Goal of the exercise:
Each line below must be reproduced exactly, though the pictures are to be dropped.

[Dataset excerpts]
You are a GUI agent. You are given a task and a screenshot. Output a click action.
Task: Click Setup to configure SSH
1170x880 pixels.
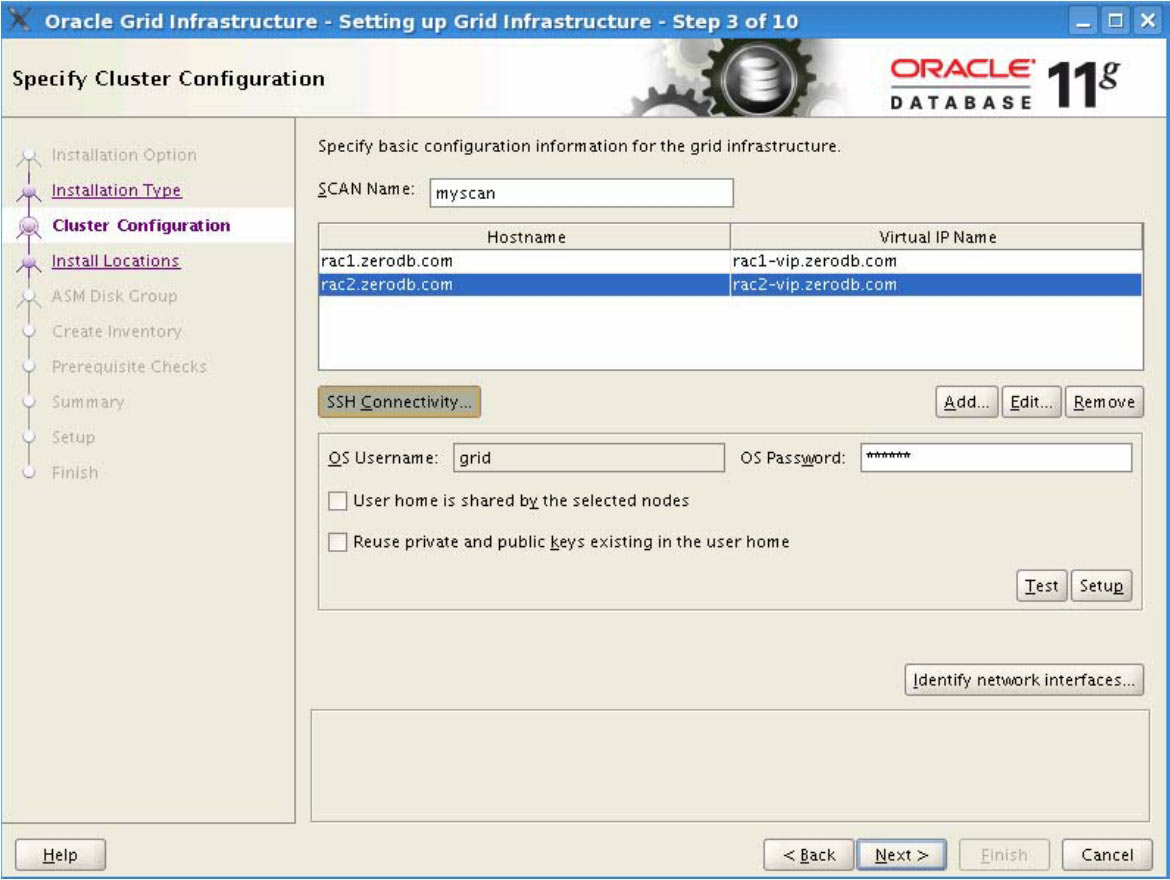pos(1101,586)
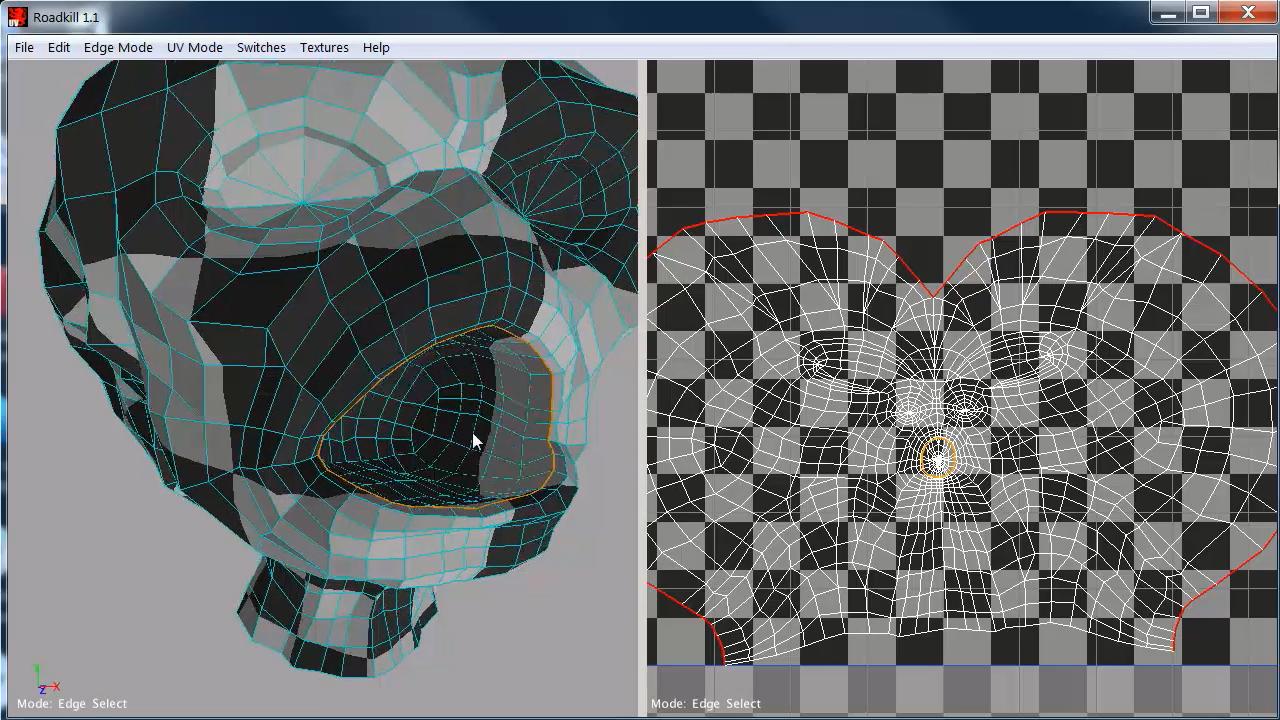
Task: Open the Textures menu
Action: point(324,47)
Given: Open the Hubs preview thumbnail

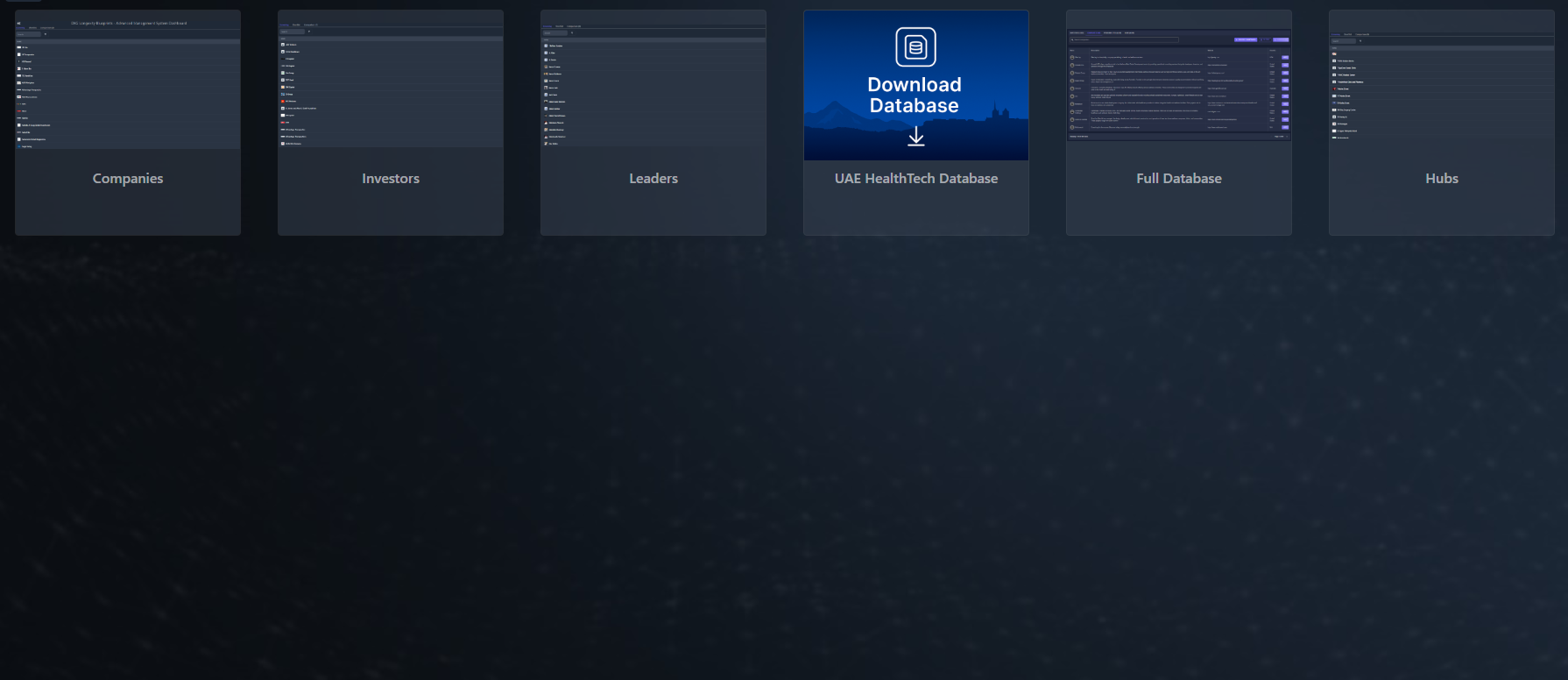Looking at the screenshot, I should coord(1442,88).
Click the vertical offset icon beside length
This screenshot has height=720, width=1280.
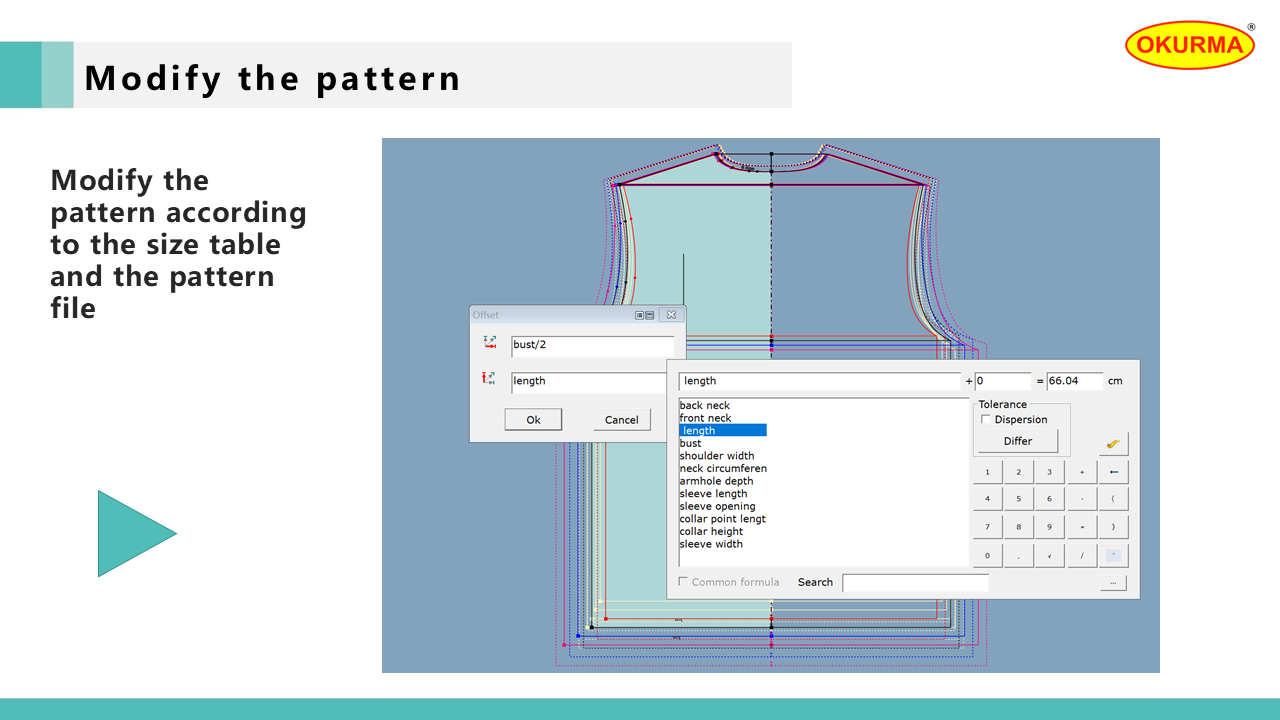(x=490, y=378)
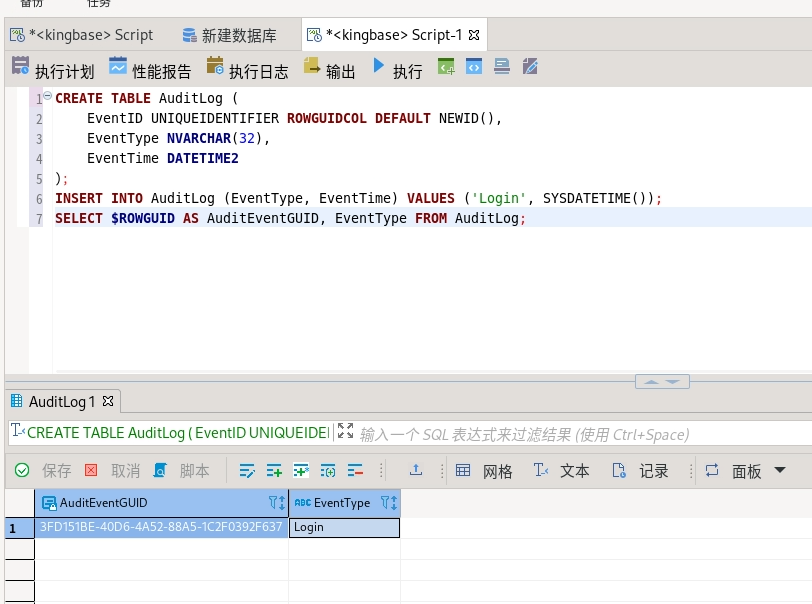Collapse the code fold marker on line 1
The height and width of the screenshot is (604, 812).
point(47,97)
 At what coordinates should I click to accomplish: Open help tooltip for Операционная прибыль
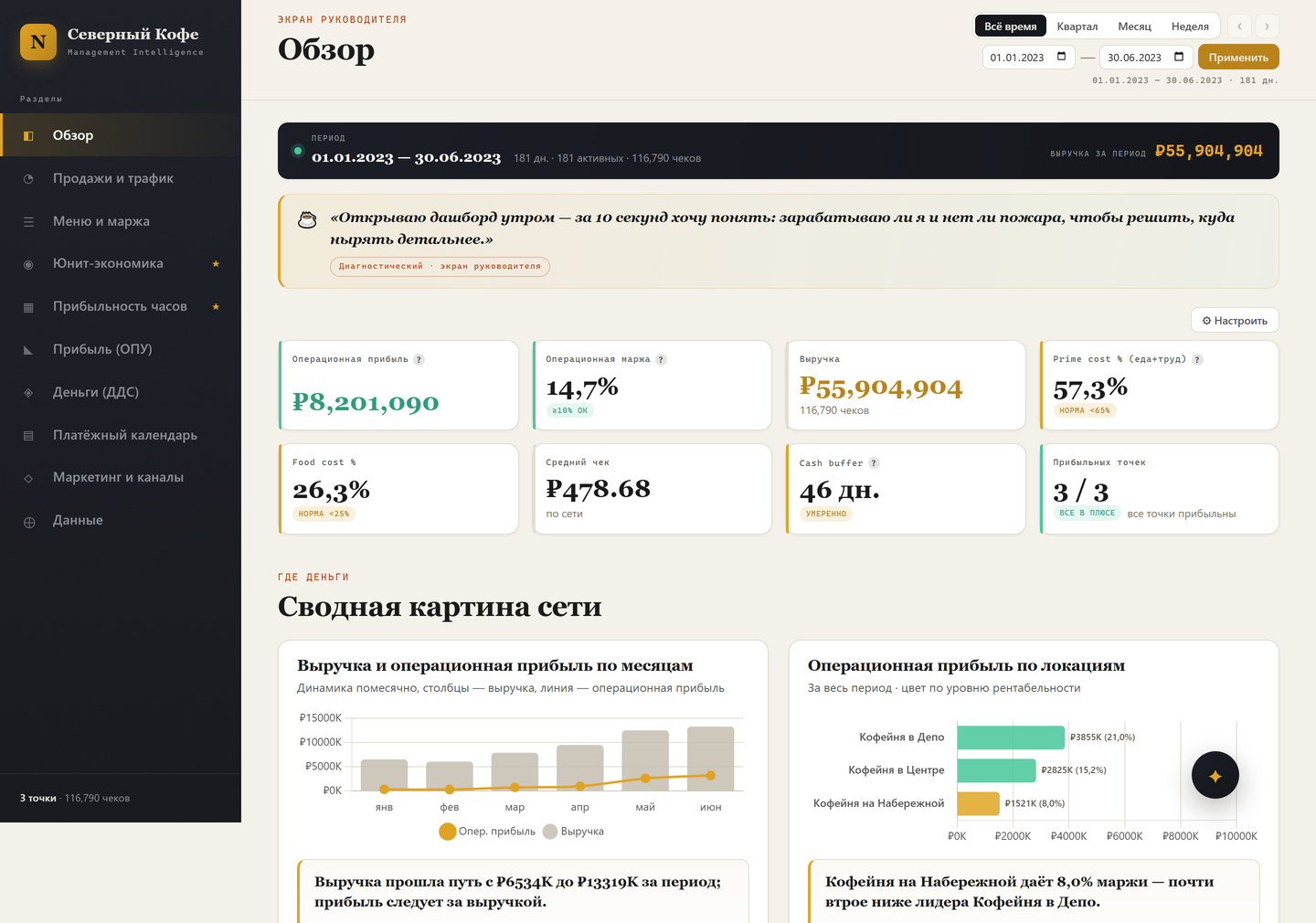419,359
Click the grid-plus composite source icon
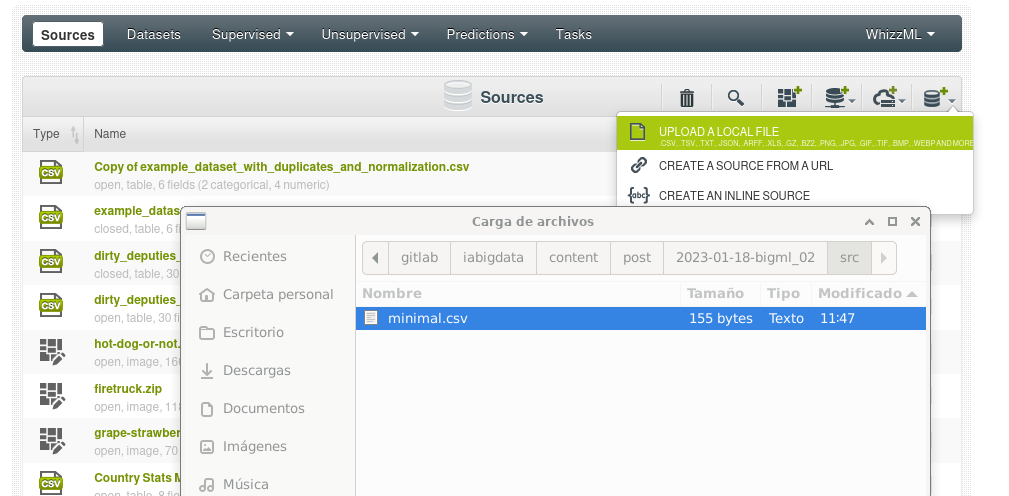Viewport: 1009px width, 496px height. point(789,98)
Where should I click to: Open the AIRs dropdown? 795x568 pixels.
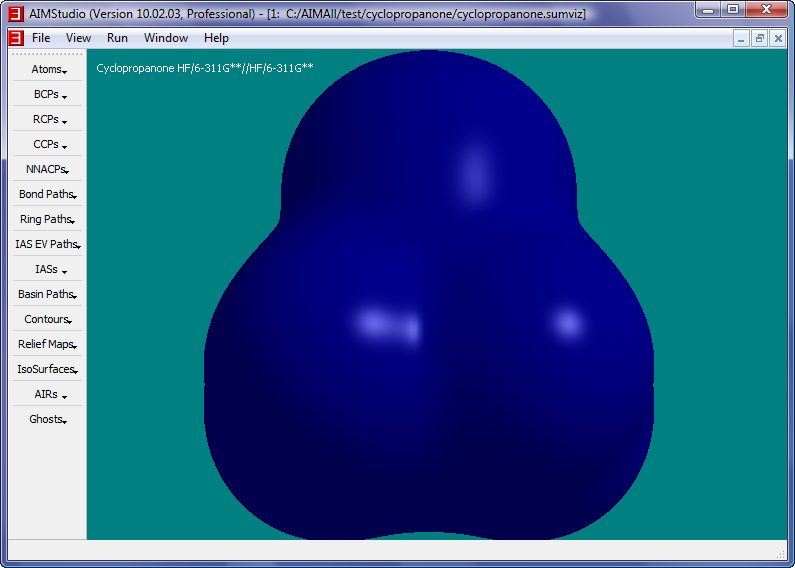[x=47, y=394]
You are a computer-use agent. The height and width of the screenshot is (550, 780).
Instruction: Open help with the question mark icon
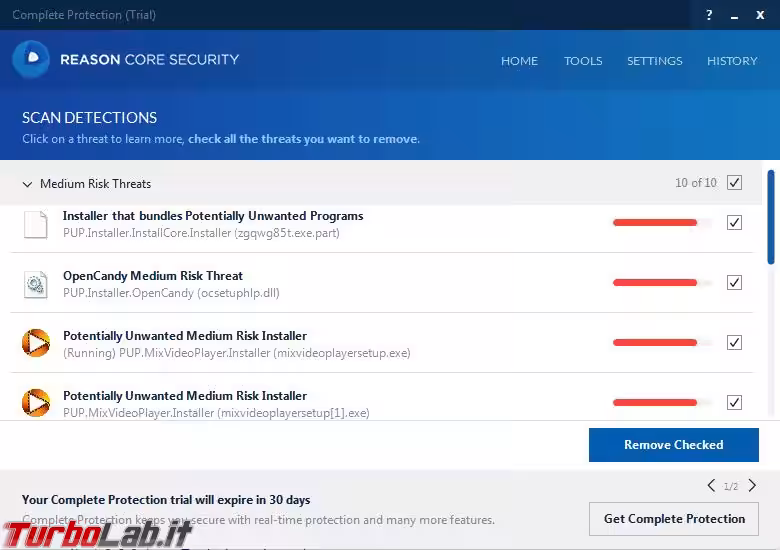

Written response:
You are a GUI agent. You are given a task and a screenshot. Output a click action.
Task: Click Setup to configure SSH
1170x880 pixels.
pos(1101,586)
Task: Open the Textures menu
Action: point(324,47)
Given: Open the Hubs preview thumbnail

Looking at the screenshot, I should coord(1442,88).
Click the vertical offset icon beside length
This screenshot has height=720, width=1280.
(x=490, y=378)
Collapse the code fold marker on line 1
The height and width of the screenshot is (604, 812).
point(47,97)
 At what coordinates should I click to accomplish: Open help tooltip for Операционная прибыль
419,359
Click the grid-plus composite source icon
Viewport: 1009px width, 496px height. point(789,98)
Where should I click to: Open the AIRs dropdown? 795x568 pixels.
[x=47, y=394]
You are a computer-use agent. The height and width of the screenshot is (550, 780).
Instruction: Open help with the question mark icon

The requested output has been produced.